PROBLEM TO WORK ON:
Which lines of the material contain the word "Task"? Copy out each of them in full.

-- Start --

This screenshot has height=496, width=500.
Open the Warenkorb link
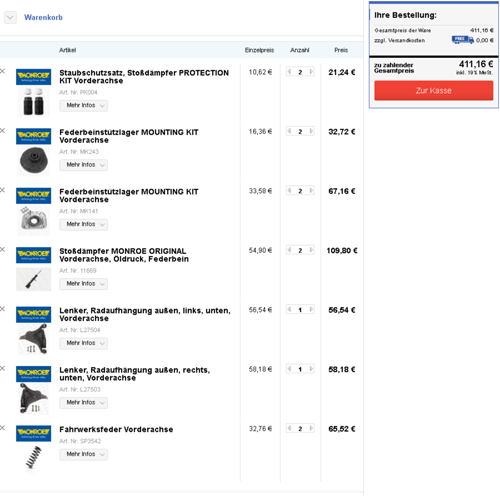(43, 17)
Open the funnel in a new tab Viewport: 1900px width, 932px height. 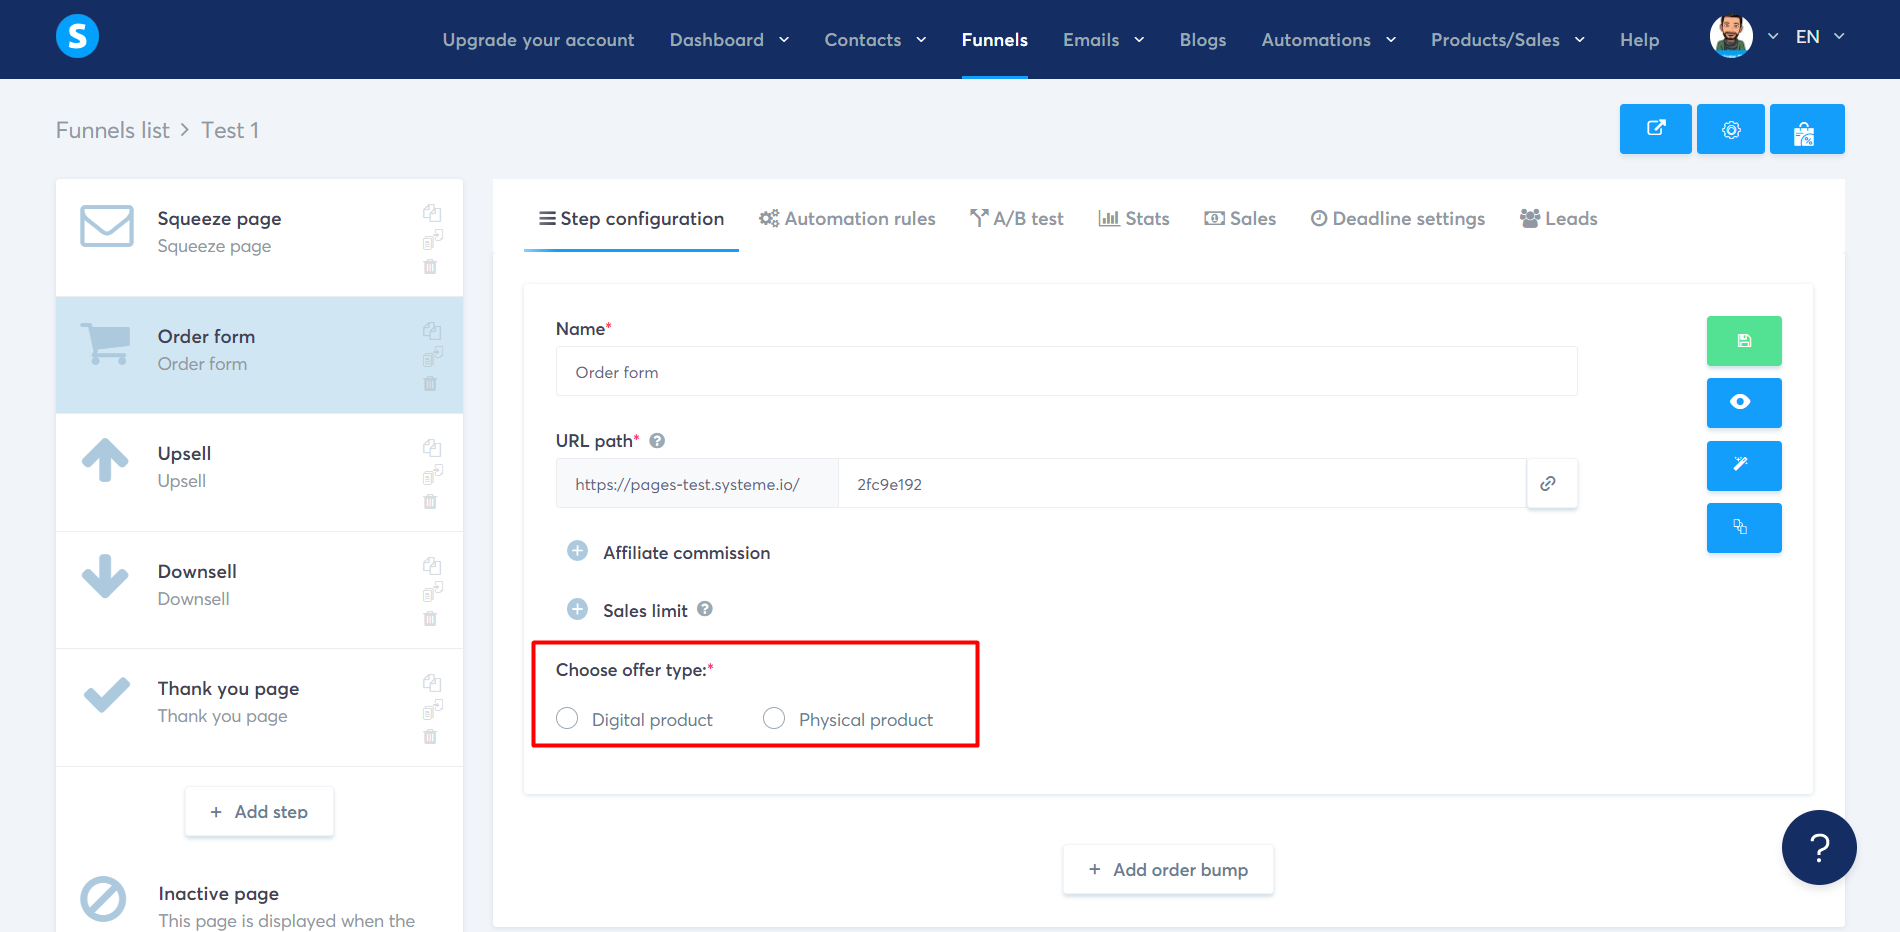(x=1655, y=129)
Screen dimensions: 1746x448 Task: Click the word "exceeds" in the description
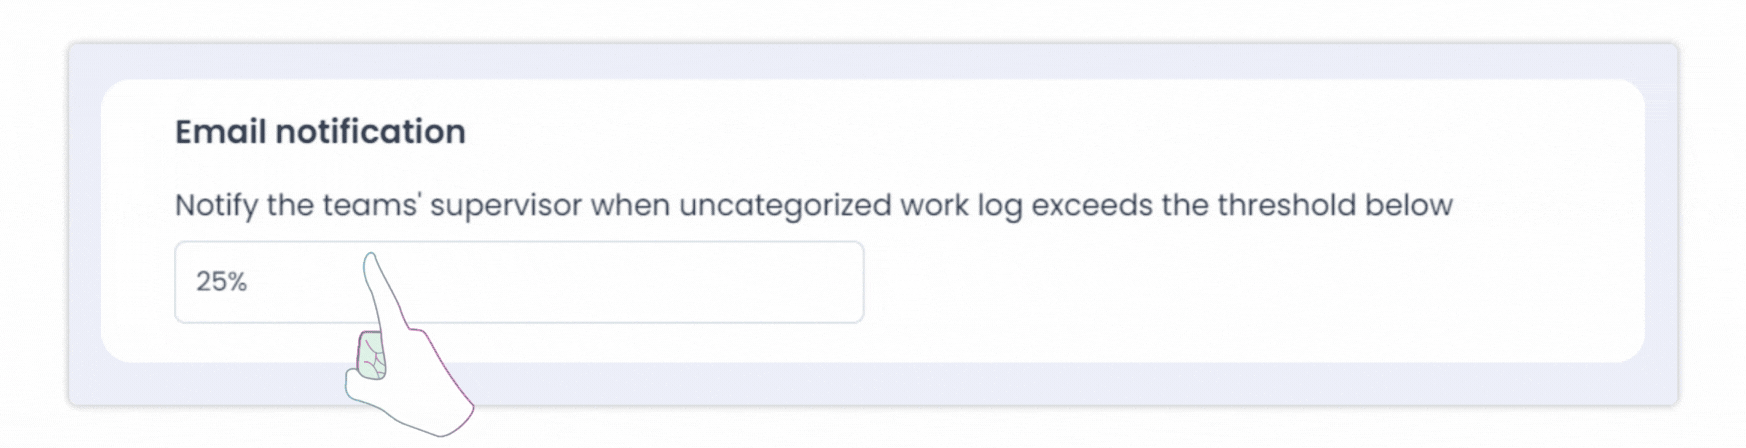coord(1091,205)
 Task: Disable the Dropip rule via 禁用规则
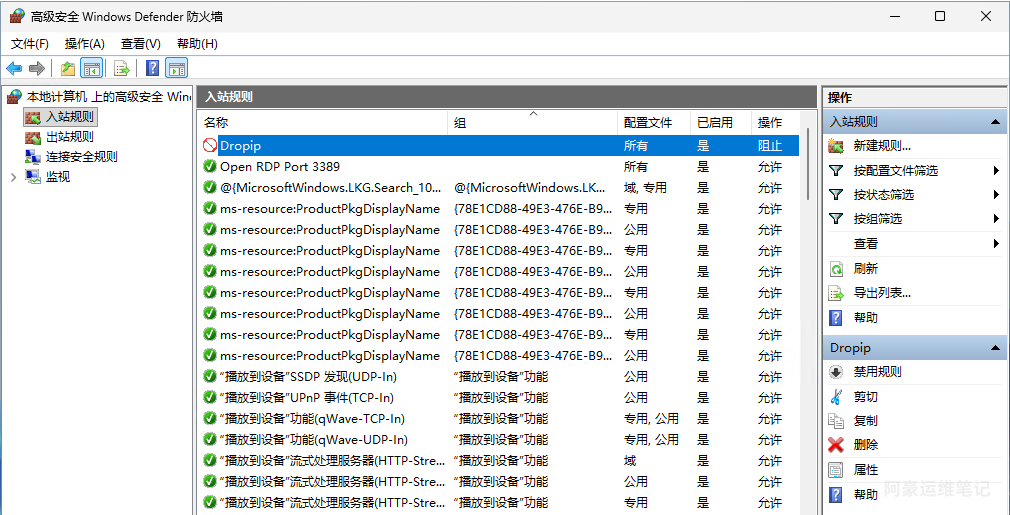coord(877,372)

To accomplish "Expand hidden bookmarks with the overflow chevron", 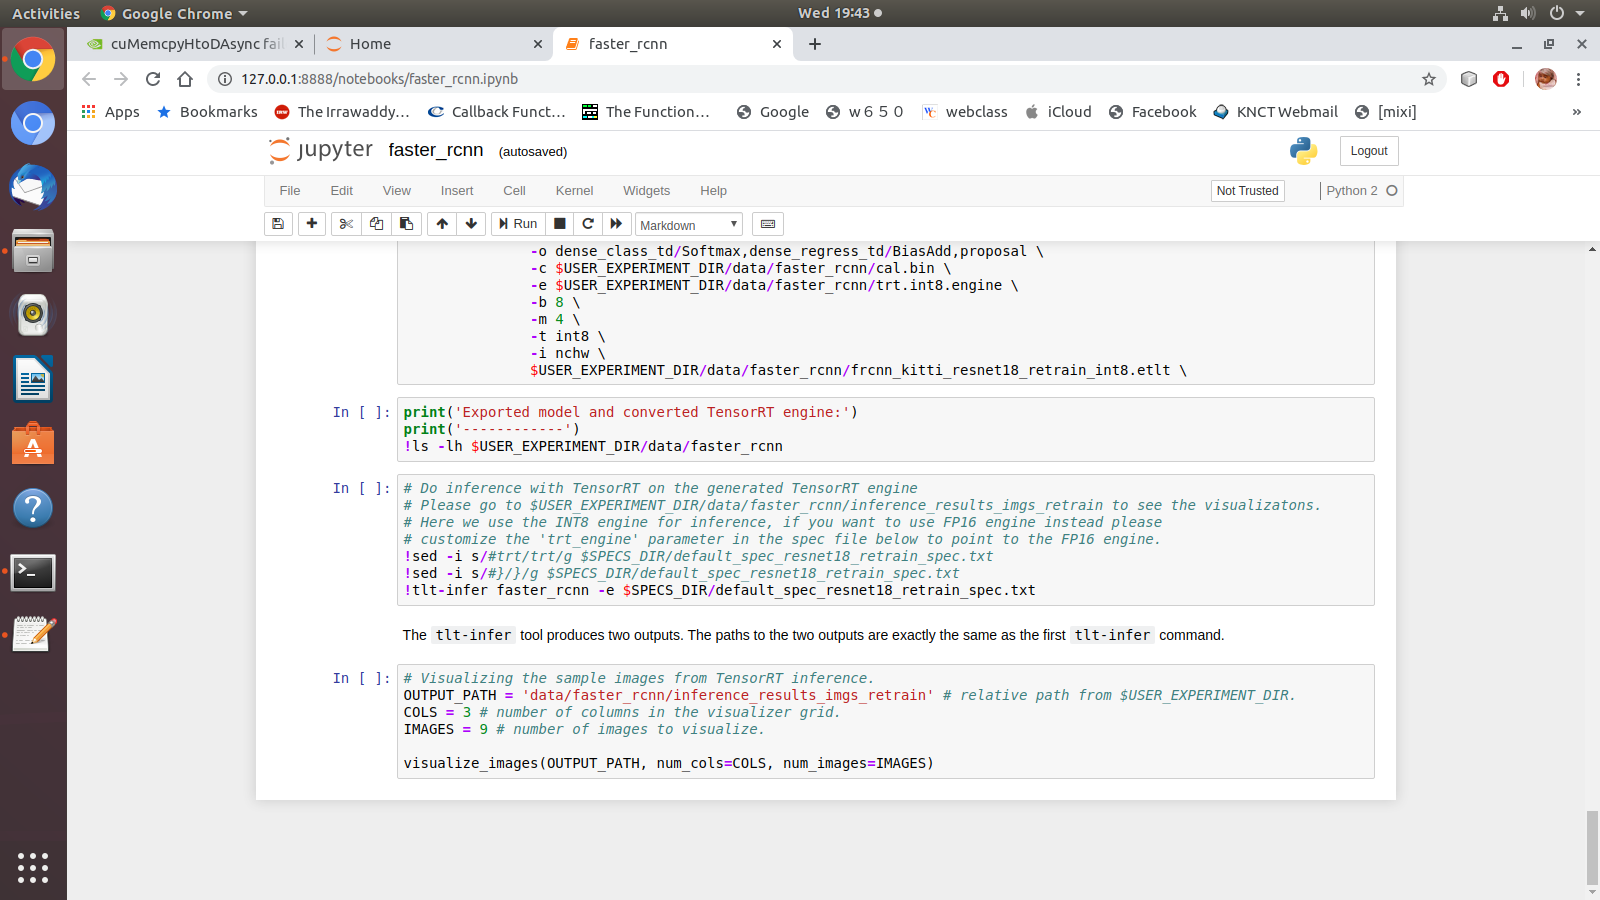I will (x=1577, y=112).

-- End --

RESPONSE:
Screen dimensions: 1746x448 Task: Click the word "exceeds" in the description
 Task: Disable the Dropip rule via 禁用规则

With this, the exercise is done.